Voices: Michael Lahoud

Why Juneteenth matters — by Michael Lahoud

juneteenth - 2021 - Lahoud column

“A people without the knowledge of their past history, and origin, is like a tree without roots.” – Marcus Garvey

The cries of freedom and equality have been echoed throughout our country’s checkered past. Yesterday marked a new dawn in US history, as President Joe Biden signed the Juneteenth National Independence Day Act, making Juneteenth an official US holiday.

What was once a day overlooked by many, will now get the observance and celebration it rightfully deserves. But to understand the significance of the celebration at hand, we must first turn back the pages of time.

Even though the Emancipation Proclamation was issued in 1863, it didn’t actually free the approximately four million enslaved Black men, women and children. Slavery was relatively unaffected in many border states and throughout the Confederacy. It took two and a half years for freedom to be ensured.

Imagine what some of our most iconic cities looked like two weeks before June 19th, 1865 … enslaved people were still being sold in a nation that had just spent the previous five years embroiled in the shadows of civil war. Although the Proclamation had little effect on the immediate freedom of enslaved African Americans, it became our country’s first symbolic shift toward racial equity of any kind.
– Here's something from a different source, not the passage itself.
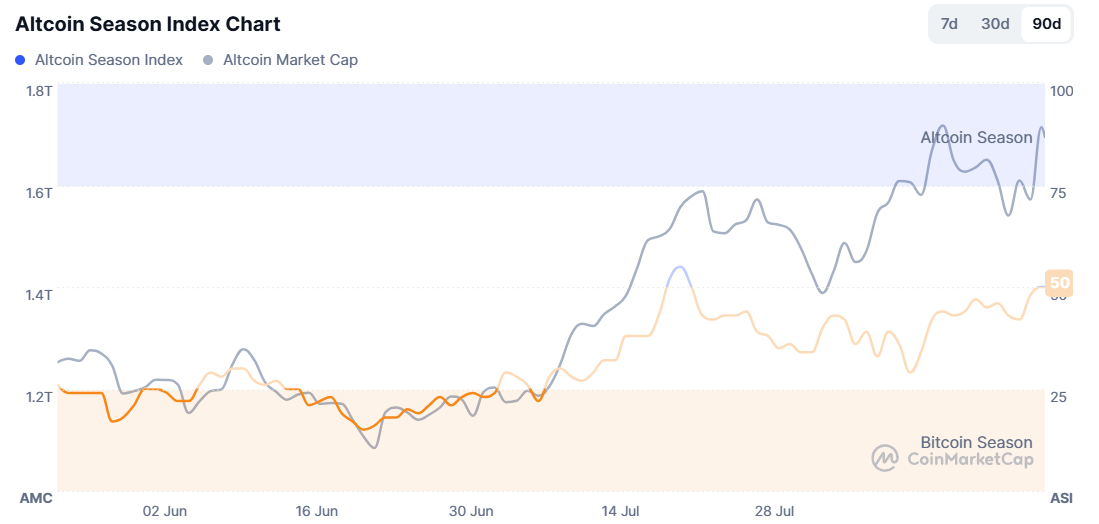Click the CoinMarketCap watermark text
Viewport: 1099px width, 524px height.
969,459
On June 19, 1865, Union General, Gordon Granger, arrived in Galveston, Texas, to proclaim that all of the enslaved were finally free. Not only did Black people become free men and women, but under the law they were granted equality of the same personal rights as their former masters. In issuing those orders, General Granger was ushering a celebration of the emancipation of enslaved people in America.
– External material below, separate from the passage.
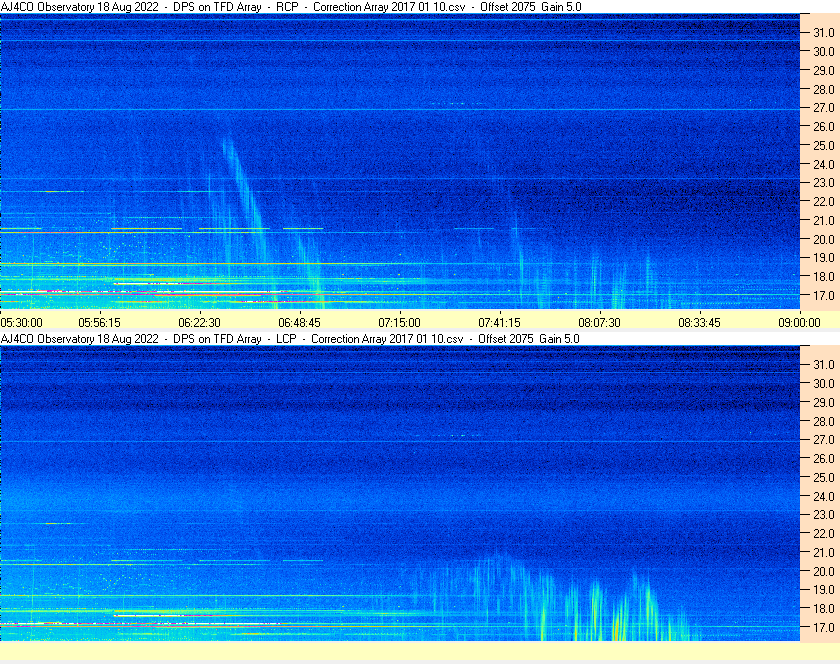Image resolution: width=840 pixels, height=664 pixels.
Task: Click 17.0 frequency label on LCP panel
Action: [823, 628]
Juneteenth! Had you heard of it before? Prior to moving to Texas, I hadn’t really either. Like many young Americans growing up in the '80s and '90s, much of what I knew about our country’s Civil War history was what the watered-down textbooks that lay on my desk during my school days.

Sadly, I had accepted the myth that most of us do that Lincoln’s Emancipation Proclamation ended slavery in America. All of that changed last year with the murder of George Floyd. His death wounded me in ways I did not know I could be wounded, sending a message that at the end of the day, the lives of Black people in America do not matter.
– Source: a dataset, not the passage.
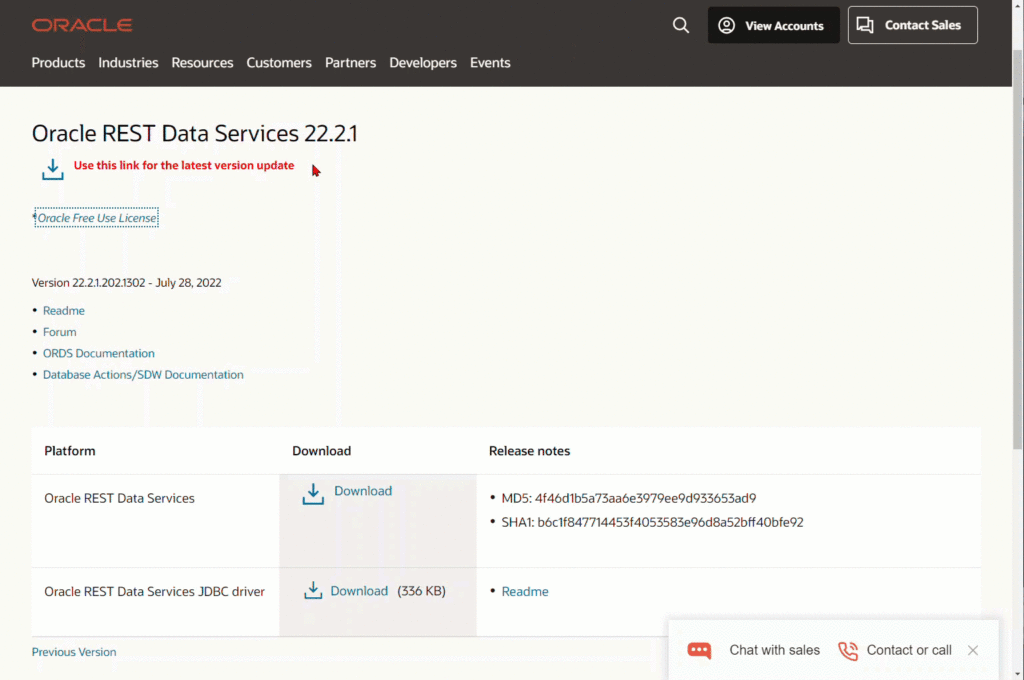Screen dimensions: 1024x680
Task: Expand the Resources navigation menu
Action: [202, 63]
Out of the ashes of the anguish I was experiencing, I had a fortuitous phone call and lunch with one of my mentors that I will never forget. After walking around for a while, he looked me in the eye and told me this:

“Never forget that so many people sacrificed their very lives so that you and I could be standing here today as free Black people. Though our ancestors knew that they may never see the freedom they dreamed of having in their lifetime, they endured the hardships of racism so that their children and future generations could have a chance of living freely.”

The foundation of the road toward freedom and racial equality has been paved by those who came before us. We honor the Black heroes of our past by sharing their story and inviting the world to bear witness to the reality that though all men are deemed to be created equal, the fight for equality is still a battle that rages on.

And though there is still much work to be done in the progress toward freedom, we celebrate Juneteenth with pride through the traditions of public readings of the Emancipation Proclamation, street fairs, park parties and historical reenactments.

I am deeply honored to be a part of the MLS Community, as we give credence to such a momentous occasion that was birthed and celebrated 155 years ago. And when we sing the Black National Anthem, let us be sure to Lift every voice and sing. I know I will be.

As we say down here in Texas, Happy Juneteenth Ya’ll.